Inferring Consciousness from the Mesoscale Mouse Connectome
The ability of the brain to support consciousness is determined by both the macroscale (long-range, region-to-region) and microscale (individual synapses) connectomes, as well as local information processing, which is reflected in the functional interactions between areas (functional connectome). In this project we are investigating the relation between the long-range structural connectivity and neural correlates of consciousness. We have constructed a model relating structural and functional connectivity, and we are working on simulating perturbational complexity experiments carried out in parallel in mice and plan to analyze the changes caused by perturbing the network structure. This will allow us to estimate the importance of global connection properties on neural correlates of consciousness as well as the importance of specific regions to such measures.
We have observed differences in evoked activity in perturbational complexity experiments, in which mice receive electrical stimulation in the deep layers of secondary motor cortex, while under isoflurane from the activity evoked in awake states.
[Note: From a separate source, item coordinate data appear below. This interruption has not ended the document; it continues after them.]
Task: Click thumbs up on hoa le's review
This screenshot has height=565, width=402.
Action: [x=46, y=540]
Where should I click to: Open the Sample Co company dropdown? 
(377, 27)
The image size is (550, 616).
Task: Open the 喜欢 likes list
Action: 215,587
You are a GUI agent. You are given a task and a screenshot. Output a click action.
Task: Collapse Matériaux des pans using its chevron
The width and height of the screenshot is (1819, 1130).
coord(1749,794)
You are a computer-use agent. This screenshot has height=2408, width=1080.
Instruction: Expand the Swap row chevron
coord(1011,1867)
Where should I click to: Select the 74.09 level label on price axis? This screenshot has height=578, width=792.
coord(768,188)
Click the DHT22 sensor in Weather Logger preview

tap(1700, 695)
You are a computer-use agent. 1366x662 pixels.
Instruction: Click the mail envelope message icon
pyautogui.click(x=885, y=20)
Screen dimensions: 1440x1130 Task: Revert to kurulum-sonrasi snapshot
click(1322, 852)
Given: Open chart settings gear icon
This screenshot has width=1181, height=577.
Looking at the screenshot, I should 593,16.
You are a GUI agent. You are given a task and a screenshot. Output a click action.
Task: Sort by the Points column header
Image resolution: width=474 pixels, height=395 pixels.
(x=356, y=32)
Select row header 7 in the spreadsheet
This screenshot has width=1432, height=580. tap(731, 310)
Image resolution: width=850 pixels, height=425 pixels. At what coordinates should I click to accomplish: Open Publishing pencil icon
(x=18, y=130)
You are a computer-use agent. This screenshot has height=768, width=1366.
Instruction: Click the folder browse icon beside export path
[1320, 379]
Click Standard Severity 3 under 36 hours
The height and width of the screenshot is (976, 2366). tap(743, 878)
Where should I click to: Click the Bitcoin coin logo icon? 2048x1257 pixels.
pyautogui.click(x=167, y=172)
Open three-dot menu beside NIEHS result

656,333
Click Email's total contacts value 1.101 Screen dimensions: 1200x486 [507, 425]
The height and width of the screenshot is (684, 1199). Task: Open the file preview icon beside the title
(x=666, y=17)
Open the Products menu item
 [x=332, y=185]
Specifically, in both conditions we observe an early wave of evoked cortical-thalamic activity, but we observe a second later wave of coordinated activity, in the both the thalamus and in cortex in awake conditions that does not occur in unconscious states. With the goal of modeling differences in inter-areal cortico-thalamic interactions that may underly these state-dependent differences in evoked activity, we have developed a multi-area recurrent neural network (RNN) model (see Figure below) that includes 198 bilateral regions (96 cortical regions, 80 thalamic regions as well as the claustrum). Each region is modeled as single layer RNN with 200 units, and all regions are recurrently connected to form a network of RNNs. The networks’ inter-regional connectivity is initialized with a biologically realistic structure derived from large-scale tract tracing from the Allen Mouse Brain Connectivity Atlas (Oh et al. Nature 2014). This connectivity will be altered over the course of training towards a representation of their functional connectivity. Training data is a sampled from a subset of stimulation trials in awake and anesthetized conditions for each mouse from their zap-n-zip EEG time series, leaving a set of trials for validation. Using this model, we have been able to reproduce EEG time series over periods of 50 msec after electrical stimulation. We train a separate model for each mouse and condition. Once trained to reproduce the EEG dynamics, the resulting models’ hidden layer parameters reveal a directed inter-areal connectivity matrix representing the underlying brain dynamics in awake and anesthetized states for each mouse. These matrices can subsequently be used to train a classifier to predict brain state. This will allow us to determine if the learned parameters are consistent across mice as well as to identify which changes in connectivity patterns are most indicative of the different brain dynamics we observe. Using artificial neural networks, we also explore the relationship between complexity, criticality, and integrated information on RNNs with different connectivity structures and explore the dynamics of their activity in learning.
Broader Impact:
With our model, we hope to distinguish differences in meso-scale whole brain functional interactions that may support conscious versus unconscious brain dynamics and the mechanisms underlying loss of consciousness associated with the administration of specific anesthetics.